Martin’s detail-bejewelled Violin Concerto instantly proclaims the influence of Ravel. The orchestra enters and later returns with a calmly stalking theme over which the violin later sings at 12:10 in I. Prokofiev is an occasional visitor as at 5:20 in the first movement - where the Russian’s First Violin Concerto must certainly have hovered in the composer’s mind as he wrote. The work bristles with an affluence of ideas and a warm yet dreamy urgency - ever so slightly angular, bony but connected to the lyricism of a Prokofiev and sometimes of a Beethoven as at 9:25 in I. In the second movement the sense of wandering in a moonlit surreal landscape is strong. This is like a concerto that stepped out of Ravel’s Mother Goose music and seems to confide in the listener..

The Violin Concerto was premiered by Hans-Heinz Schneeberger on 25 January 1952 with the Basel Chamber Orchestra. The violinist is Paul Kling who is warm toned without being unctuous. He articulates the fantasy in Martin’s writing with great clarity.

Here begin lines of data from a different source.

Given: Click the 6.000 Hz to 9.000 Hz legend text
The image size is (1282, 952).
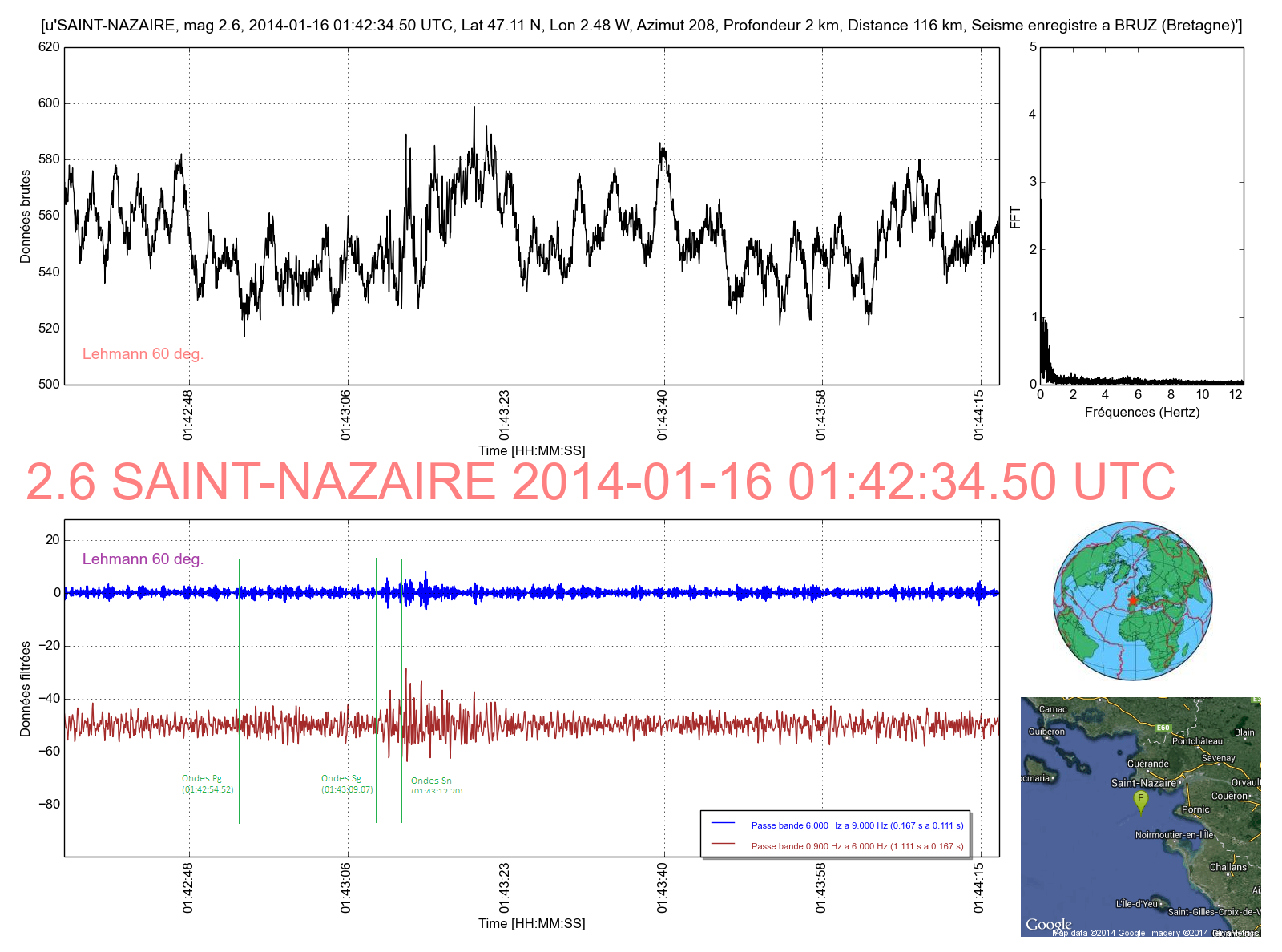Looking at the screenshot, I should [x=857, y=825].
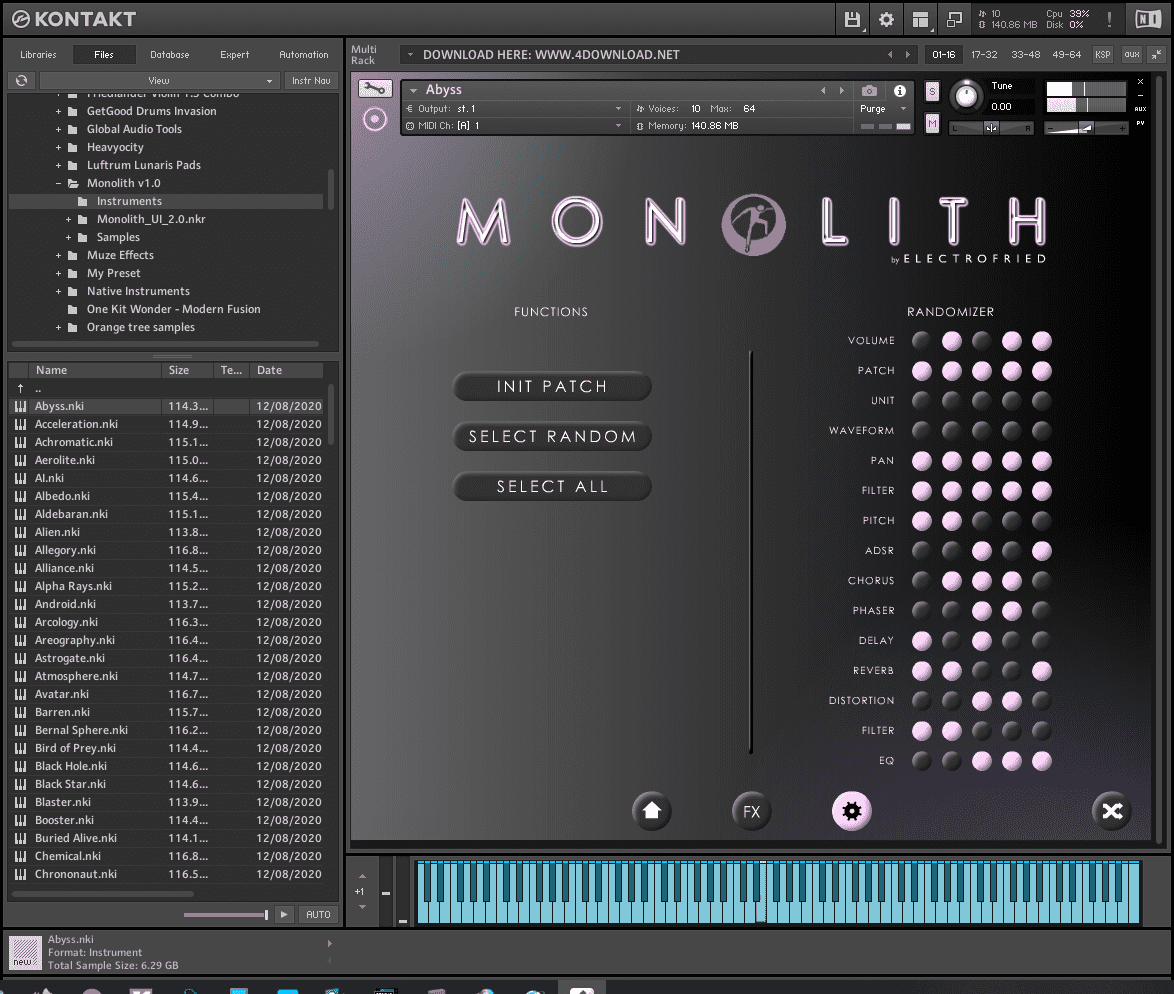The height and width of the screenshot is (994, 1174).
Task: Mute the Abyss instrument with the M toggle
Action: coord(931,121)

Stephen Kates is just as warm-hearted and spirited as Kling. The work opens with cello alone singing an impassioned theme which in its intensity links with Bloch’s Schelomo. A burnished seriousness also pervades the second movement - and do I also detect a nostalgic strain there as well? The concentration of both soloist and orchestra especially in the Adagietto central movement is remarkable. The final Vivace is grippingly alive - ruthlessly active and propelled by gritty piano figures ever pushing the music forward and at times seeming to make wholly surprising connections with Shostakovich’s wartime symphonies.

The notes are by the composer for the Violin Concerto and by Robert McMahan for the Cello Concerto.

Both recordings, each a world premiere, are in stereo drawn from the original two-track session master tape. The sound, taken down in the Macauley Theater, Louisville, is emphatic yet croons sweetly enough.

Here are two concertos written in a tonal idiom with an intensity that places them alongside the concertos of Rubbra and in the case of the violin work share a soul with Ravel’s faerie fantasy.